Subvention ou bourse octroyée s'appliquant à plus d'un exercice financier. (2017-2018 à 2022-2023)

Nom légal du bénéficiaire :
Atia, Mohamed (Carleton University)
Programme :
Programme de subventions à la découverte - individuelles
But du programme :

Unmanned Aerial Vehicles (UAVs) are being increasingly utilized in wide range of applications in remote sensing, situation awareness, and mobile mapping. They have the ability to carry sensors, processors, transmitters, and imaging equipment and they have unique omnidirectional maneuvering characteristics. Safe operation of UAVs requires accurate positioning and navigation systems. Present UAV positioning technology is dominated by Global Navigation Satellite Systems (GNSS) integrated with high-rate onboard inertial measurement units(IMU). Unfortunately, GNSS/IMU technology fails significantly in obstructed environments such as dense urban and indoor areas due to satellite signal blockage and IMU errors. This limitation currently prevents UAVs from being used to perform low-altitude tasks in complex obstructed environments.

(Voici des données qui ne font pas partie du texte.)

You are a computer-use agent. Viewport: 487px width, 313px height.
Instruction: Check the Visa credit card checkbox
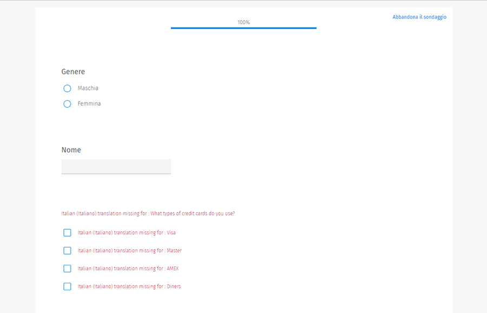(67, 233)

To fill this gap, utilization of onboard vision/range sensors for accurate positioning and navigation has been extensively studied in the last decade. However, there are several challenges that prevent current systems from being safely adopted and commercially utilized. One major drawback is lack of robustness due to the limited ability of current sensor fusion methods to handle massive streams of heterogeneous sensors with different highly nonlinear noise characteristics in a dynamically changing environment. Another major drawback is the expensive computation. Vision/range-based integrated positioning systems have to process massive scans of data at extremely high rates to assure stable control of UAV platforms.

Small scale UAVs have additional challenges. Their truly 3D maneuvering and hovering impose several challenges on the estimation methods and real-time performance. In addition, the high vibration and electromagnetic interference exhibited by rotors cause immediate sensors errors that are difficult to model. Both accelerometers and gyroscopes suffer from large noise under high vibration and magnetometers do not work properly in close proximity to electromagnetic interference sources.

Building on the applicant’s previous work in multi-sensor positioning systems, this research program will focus on advancing the positioning and navigation capabilities of small scale UAV platforms in complex obstructed GNSS-challenging/denied environments. The research will explore the integration of artificial intelligence methods and fuzzy theory with conventional signal processing and estimation techniques to develop new motion models that are suitable for UAV dynamics and novel nonlinear adaptive sensor fusion methods that can handle heterogeneous low-cost noisy sensors. Onboard real-time processing will be optimized using Graphical-Processing-Unit “GPU”-enabled processors. The research outcomes can be readily applied in other emerging technologies such as self-driving cars, autonomous robots, and augmented reality.